Exercise description: Of the entries below, return exactly those lines that fall between the one containing "Task: Click the bold USD833.6bn value" and the one containing "Sort by pvalue", the two end lines included.

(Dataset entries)
::::::

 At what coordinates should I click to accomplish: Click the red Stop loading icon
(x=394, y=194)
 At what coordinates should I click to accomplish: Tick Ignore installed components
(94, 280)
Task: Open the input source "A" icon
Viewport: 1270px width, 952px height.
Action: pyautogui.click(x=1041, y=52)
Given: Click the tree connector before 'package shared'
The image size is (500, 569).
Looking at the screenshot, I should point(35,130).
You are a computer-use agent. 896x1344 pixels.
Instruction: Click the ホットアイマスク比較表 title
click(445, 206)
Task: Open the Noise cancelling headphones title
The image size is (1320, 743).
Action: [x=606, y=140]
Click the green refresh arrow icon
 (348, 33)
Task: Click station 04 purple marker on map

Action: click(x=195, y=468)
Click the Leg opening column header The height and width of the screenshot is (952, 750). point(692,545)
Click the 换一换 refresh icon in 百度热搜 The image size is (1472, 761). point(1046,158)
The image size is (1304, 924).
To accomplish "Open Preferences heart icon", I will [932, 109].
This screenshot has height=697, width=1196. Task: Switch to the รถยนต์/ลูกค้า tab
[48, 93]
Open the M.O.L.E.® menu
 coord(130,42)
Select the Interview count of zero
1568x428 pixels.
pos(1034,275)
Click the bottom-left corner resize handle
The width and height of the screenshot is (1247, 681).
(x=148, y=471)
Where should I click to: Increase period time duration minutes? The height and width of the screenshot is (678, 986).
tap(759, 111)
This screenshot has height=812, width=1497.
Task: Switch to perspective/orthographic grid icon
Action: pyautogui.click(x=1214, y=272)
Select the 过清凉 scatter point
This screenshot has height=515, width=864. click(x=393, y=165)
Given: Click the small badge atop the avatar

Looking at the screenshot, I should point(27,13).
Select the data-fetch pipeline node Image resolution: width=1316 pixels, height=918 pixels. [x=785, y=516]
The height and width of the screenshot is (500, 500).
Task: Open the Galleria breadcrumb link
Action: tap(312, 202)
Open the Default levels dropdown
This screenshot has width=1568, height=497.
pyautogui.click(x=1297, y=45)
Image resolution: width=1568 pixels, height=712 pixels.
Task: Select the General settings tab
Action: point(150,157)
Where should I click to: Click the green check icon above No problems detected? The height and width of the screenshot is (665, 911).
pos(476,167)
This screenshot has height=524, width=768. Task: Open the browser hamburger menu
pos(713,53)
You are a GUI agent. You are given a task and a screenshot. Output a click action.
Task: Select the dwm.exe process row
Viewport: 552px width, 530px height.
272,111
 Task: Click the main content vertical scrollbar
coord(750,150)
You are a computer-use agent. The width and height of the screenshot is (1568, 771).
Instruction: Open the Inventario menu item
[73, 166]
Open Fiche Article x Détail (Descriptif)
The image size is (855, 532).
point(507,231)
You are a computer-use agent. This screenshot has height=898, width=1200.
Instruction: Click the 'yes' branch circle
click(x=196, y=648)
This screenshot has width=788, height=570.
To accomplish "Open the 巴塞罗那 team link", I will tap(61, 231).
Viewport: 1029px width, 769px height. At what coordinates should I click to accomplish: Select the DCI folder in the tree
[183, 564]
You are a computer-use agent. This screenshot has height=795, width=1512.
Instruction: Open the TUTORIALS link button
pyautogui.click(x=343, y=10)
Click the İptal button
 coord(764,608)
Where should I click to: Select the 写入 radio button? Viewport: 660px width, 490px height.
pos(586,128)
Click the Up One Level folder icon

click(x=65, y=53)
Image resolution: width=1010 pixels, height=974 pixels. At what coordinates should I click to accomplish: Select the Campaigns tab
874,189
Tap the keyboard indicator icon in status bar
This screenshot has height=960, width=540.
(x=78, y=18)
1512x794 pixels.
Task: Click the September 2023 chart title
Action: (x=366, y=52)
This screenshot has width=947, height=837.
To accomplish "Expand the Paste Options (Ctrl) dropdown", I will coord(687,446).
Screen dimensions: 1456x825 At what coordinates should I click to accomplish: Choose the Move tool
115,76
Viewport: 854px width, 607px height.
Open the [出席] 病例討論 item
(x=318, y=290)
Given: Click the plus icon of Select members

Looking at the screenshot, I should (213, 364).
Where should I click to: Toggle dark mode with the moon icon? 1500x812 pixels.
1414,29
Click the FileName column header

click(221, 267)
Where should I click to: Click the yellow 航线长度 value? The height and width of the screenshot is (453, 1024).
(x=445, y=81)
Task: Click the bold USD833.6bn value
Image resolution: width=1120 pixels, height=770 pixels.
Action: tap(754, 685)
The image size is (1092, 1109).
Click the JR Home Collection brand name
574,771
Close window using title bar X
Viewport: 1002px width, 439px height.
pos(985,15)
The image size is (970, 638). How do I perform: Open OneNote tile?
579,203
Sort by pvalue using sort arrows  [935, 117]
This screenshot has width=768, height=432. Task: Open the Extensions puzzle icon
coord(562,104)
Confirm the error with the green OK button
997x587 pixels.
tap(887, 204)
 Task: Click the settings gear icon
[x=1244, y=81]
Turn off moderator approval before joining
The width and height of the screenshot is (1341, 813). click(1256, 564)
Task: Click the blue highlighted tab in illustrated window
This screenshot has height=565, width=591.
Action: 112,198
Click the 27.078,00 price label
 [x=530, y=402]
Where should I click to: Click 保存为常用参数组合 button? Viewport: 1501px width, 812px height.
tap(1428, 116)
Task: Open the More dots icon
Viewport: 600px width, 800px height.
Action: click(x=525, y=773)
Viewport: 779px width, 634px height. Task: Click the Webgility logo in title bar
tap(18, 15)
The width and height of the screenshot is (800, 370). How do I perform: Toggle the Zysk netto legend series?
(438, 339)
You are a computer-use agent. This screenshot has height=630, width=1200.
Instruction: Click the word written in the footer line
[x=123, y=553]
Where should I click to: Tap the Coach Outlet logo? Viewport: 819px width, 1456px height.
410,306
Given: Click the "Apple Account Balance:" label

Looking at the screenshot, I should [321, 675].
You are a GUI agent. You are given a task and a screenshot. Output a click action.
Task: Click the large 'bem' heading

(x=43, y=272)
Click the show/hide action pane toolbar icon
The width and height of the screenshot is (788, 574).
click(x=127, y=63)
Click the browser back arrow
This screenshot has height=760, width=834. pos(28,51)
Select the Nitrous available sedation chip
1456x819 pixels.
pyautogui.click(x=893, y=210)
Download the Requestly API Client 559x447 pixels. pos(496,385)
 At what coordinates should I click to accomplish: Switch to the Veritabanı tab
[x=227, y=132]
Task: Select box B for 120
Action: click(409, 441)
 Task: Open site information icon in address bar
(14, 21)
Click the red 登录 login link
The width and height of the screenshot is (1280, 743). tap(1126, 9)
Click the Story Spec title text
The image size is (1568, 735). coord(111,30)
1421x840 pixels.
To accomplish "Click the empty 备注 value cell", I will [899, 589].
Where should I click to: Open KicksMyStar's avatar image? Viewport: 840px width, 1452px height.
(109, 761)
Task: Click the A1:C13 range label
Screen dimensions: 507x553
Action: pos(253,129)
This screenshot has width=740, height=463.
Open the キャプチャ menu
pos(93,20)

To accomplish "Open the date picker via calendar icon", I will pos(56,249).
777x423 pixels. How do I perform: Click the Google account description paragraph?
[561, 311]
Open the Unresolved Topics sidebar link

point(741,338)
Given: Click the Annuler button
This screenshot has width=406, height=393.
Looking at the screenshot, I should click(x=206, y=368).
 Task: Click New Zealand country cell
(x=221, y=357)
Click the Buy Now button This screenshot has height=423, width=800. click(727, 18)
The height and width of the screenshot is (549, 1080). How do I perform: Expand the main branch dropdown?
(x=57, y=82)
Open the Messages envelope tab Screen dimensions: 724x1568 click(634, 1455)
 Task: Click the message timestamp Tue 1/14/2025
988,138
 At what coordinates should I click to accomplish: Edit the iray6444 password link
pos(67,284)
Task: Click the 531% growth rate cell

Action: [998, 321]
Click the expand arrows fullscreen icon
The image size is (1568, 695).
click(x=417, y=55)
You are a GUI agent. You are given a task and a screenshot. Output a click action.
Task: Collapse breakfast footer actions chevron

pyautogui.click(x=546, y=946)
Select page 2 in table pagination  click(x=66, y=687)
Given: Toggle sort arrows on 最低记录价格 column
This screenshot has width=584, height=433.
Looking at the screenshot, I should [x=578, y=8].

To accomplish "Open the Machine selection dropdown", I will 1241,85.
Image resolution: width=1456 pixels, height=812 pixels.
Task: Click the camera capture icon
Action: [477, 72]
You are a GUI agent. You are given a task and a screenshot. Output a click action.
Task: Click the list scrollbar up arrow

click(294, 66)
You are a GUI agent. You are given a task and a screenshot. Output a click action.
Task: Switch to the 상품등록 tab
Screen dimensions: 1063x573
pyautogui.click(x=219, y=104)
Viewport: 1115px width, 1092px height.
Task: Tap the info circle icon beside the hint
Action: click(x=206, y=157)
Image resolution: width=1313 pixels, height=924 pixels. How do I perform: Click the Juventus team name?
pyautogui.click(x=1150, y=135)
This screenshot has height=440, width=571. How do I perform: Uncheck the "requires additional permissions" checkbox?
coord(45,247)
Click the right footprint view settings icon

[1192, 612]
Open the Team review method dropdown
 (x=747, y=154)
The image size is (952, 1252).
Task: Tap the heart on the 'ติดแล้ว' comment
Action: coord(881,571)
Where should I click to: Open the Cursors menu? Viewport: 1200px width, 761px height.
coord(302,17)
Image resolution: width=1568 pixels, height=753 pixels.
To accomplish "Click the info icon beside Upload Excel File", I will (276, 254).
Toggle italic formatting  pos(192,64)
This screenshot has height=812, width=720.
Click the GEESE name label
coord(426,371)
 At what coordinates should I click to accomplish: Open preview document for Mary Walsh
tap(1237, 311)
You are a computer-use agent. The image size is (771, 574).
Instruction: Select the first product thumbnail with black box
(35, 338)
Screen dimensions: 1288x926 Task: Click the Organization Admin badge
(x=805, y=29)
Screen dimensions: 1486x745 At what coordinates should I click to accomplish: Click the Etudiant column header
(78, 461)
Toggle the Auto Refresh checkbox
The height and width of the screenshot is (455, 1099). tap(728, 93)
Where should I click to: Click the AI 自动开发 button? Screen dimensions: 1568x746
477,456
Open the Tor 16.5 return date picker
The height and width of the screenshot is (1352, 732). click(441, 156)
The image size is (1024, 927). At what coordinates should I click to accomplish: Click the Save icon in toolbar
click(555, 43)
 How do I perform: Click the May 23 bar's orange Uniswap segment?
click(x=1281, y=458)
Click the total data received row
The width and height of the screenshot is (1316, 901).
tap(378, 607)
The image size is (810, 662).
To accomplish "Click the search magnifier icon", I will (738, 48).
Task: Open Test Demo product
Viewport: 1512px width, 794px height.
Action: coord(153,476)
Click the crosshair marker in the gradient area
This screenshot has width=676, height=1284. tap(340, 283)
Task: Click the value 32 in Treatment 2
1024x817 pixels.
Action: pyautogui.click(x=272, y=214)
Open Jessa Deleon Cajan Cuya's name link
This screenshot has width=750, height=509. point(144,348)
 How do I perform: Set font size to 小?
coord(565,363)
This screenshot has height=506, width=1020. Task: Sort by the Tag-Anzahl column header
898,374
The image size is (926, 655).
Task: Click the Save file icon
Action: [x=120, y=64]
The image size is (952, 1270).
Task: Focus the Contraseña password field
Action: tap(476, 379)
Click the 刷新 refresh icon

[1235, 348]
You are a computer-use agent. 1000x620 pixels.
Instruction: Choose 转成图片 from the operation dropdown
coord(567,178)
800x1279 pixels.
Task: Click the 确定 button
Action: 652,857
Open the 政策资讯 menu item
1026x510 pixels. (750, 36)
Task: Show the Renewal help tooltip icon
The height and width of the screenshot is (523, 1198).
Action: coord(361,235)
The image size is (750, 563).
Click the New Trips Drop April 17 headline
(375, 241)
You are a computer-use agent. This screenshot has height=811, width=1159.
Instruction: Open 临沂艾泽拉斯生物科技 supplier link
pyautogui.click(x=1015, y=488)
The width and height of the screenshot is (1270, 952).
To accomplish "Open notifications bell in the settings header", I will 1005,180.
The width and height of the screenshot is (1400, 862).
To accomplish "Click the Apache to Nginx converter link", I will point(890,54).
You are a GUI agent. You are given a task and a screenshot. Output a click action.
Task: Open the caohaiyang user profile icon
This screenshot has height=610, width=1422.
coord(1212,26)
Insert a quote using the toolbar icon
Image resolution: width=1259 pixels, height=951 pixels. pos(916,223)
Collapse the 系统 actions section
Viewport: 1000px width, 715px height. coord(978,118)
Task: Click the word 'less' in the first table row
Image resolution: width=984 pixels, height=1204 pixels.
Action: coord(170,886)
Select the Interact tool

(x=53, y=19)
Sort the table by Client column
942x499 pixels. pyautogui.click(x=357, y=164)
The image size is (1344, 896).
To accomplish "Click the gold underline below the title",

::::::

Solution below:
Task: Click the bold USD833.6bn value
Image resolution: width=1120 pixels, height=770 pixels.
Action: tap(754, 685)
The image size is (1092, 1109).
Click the JR Home Collection brand name
574,771
Close window using title bar X
Viewport: 1002px width, 439px height.
pos(985,15)
The image size is (970, 638). How do I perform: Open OneNote tile?
579,203
Sort by pvalue using sort arrows  [935, 117]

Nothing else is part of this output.